Crafting Large Language Models for Enhanced Interpretability
Chung-En Sun, Tuomas Oikarinen, Tsui-Wei Weng
TL;DR
This work introduces CB-LLM, an intrinsically interpretable large language model built with a concept bottleneck, enabling explanations grounded in human-understandable concepts. It automates concept generation (via prompting) and scoring (via contrastive sentence embeddings), followed by a two-stage training of a Concept Bottleneck Layer and a sparse predictor. A novel Automatic Concept Correction (ACC) further aligns concept scores with true classes, yielding accuracy on par with or better than finetuned black-box models across SST2, YelpP, AGNews, and DBpedia, while enhancing faithfulness through human evaluations. The approach supports practical interpretability via visualization, concept unlearning, and case studies, highlighting potential improvements in transparency and fairness for NLP systems.
Abstract
We introduce the Concept Bottleneck Large Language Model (CB-LLM), a pioneering approach to creating inherently interpretable Large Language Models (LLMs).

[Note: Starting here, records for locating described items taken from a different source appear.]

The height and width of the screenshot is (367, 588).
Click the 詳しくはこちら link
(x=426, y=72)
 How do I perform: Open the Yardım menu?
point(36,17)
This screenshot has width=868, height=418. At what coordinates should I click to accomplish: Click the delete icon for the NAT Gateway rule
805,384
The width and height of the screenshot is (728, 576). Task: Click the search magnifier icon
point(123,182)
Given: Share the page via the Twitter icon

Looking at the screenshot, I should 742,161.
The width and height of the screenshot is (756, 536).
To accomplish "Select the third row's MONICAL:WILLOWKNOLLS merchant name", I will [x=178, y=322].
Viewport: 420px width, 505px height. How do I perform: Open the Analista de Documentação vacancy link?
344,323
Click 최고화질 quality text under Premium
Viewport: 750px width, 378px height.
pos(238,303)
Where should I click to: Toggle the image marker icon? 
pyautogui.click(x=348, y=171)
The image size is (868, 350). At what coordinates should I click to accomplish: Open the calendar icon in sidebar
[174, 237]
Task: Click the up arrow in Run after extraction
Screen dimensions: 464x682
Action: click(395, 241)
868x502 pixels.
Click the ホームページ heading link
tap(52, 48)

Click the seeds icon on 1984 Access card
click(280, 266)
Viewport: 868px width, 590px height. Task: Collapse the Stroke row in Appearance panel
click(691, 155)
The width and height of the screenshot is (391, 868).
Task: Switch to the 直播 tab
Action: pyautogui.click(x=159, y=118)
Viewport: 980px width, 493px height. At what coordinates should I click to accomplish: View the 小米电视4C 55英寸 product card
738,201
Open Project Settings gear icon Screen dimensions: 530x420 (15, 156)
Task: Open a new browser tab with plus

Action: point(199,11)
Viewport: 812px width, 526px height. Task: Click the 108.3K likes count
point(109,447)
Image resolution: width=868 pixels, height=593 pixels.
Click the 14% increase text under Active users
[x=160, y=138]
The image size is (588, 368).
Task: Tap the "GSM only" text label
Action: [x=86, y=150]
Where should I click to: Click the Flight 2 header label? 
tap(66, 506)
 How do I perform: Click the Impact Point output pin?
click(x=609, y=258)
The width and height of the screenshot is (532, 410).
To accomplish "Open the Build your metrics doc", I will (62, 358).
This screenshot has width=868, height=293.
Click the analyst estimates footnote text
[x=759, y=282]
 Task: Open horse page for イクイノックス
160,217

Unlike traditional black-box LLMs that rely on post-hoc interpretation methods with limited neuron function insights, CB-LLM sets a new standard with its built-in interpretability, scalability, and ability to provide clear, accurate explanations. This innovation not only advances transparency in language models but also enhances their effectiveness. Our unique Automatic Concept Correction (ACC) strategy successfully narrows the performance gap with conventional black-box LLMs, positioning CB-LLM as a model that combines the high accuracy of traditional LLMs with the added benefit of clear interpretability -- a feature markedly absent in existing LLMs.